Nel capoluogo piemontese si sono uniti in matrimonio, nel 1907, i nonni paterni, Giovanni Bergoglio e Rosa Vassallo, ed è stato battezzato, l’anno dopo, il padre, Mario Bergoglio. E proprio nella chiesa di Santa Teresa dove sono state celebrate quelle cerimonie all’inizio dello scorso secolo c’è stato l’unico fuoriprogramma nell’agenda del pontefice costellata di impegni.

Una visita lampo, sistemata tra l’incontro con i salesiani e l’happening con i giovani che avrebbe chiuso la giornata. In Santa Teresa, Papa Francesco ha deposto sull’altare un vaso di rose gialle ed ha pregato per qualche minuto. “Non gli abbiamo chiesto di venire, l’ha voluto lui”, ha spiegato padre Giustizio Zoppi, superiore provinciale dei carmelitani che da 5 anni si occupano della chiesa.

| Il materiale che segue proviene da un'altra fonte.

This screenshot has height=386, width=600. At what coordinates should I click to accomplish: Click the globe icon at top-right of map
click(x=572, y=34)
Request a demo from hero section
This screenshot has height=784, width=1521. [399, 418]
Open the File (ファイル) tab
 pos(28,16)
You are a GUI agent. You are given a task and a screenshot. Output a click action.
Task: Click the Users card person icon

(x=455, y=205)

Nessuno ha dimenticato la ‘piemontesità’ di Papa Francesco, accolto con il saluto ‘Cerea’ e con una frase in dialetto degli stessi giovani dell’happening degli oratori: “I giovin a’t veulu bin” (I giovani ti vogliono bene). Un ‘marchio’ di “sobrietà e di serenità”, ha evidenziato il sindaco di Torino, Piero Fassino.

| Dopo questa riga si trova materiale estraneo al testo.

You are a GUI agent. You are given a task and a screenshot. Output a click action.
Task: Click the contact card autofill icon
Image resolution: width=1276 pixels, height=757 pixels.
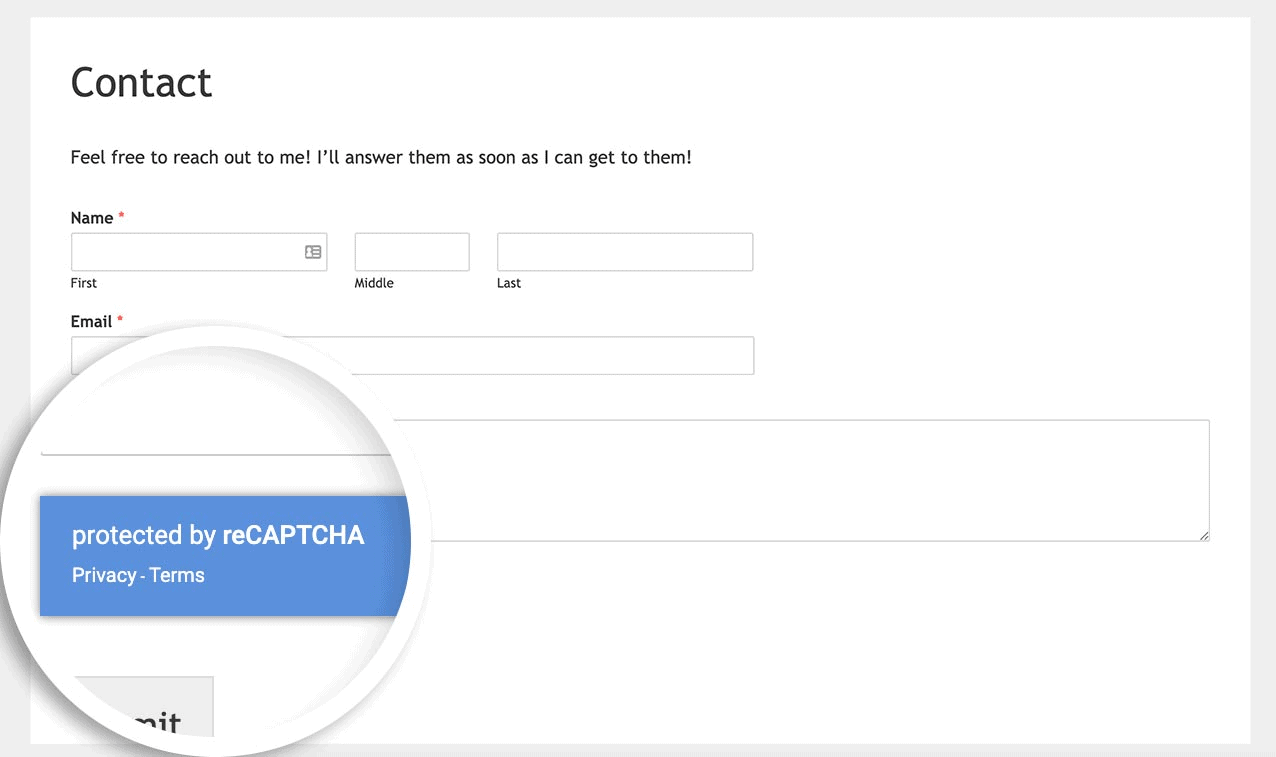pos(313,252)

Il Papa ha ricordato quanto forte sia il contributo di Torino nel campo del lavoro: “è storicamente un polo di attrazione” ed anche se “oggi risente fortemente della crisi”, ha “nel suo territorio ancora notevoli potenzialità di investire per la creazione di lavoro”. Ma Torino ha portato ricchezza anche con i suoi santi sociali, a cominciare da don Bosco, che era nato in un paese dell’Astigiano e che a Torino ha fatto costruire la basilica di Maria Ausiliatrice, e da Giuseppe Cottolengo, l’ideatore della ‘Piccola casa della Divina Provvidenza.

“Nell’Ottocento – ha osservato papa Francesco – Torino era una città massonica, anti-clericale, anche demoniaca. Ma fate il conto di quanti santi sono usciti da qui…”. L’omaggio più bello ai piemontesi nell’omelia della messa solenne del mattino, nella quale ha ‘dedicato’ ai suoi corregionali i versi di “Razza nostrana”, scritto per gli emigranti piemontesi in tutto il mondo:

“I nostri antenati – ha detto – sapevano bene cosa vuol dire essere ‘roccia’, cosa vuol dire ‘solidità”. Lunedì, dopo lo storico incontro nel Tempio Valdese, Papa Francesco incontrerà alcuni suoi parenti, in forma privata, in Arcivescovado: per loro celebrerà una messa e con loro si intratterrà a pranzo.

Poi Bergoglio ripartirà per il Vaticano, lasciando il ‘suo’ Piemonte che – c’è da esserne certi – dopo averlo accolto con il ‘Cerea’ lo saluterà con un bell’ ‘Arvdse’ (Arrivederci).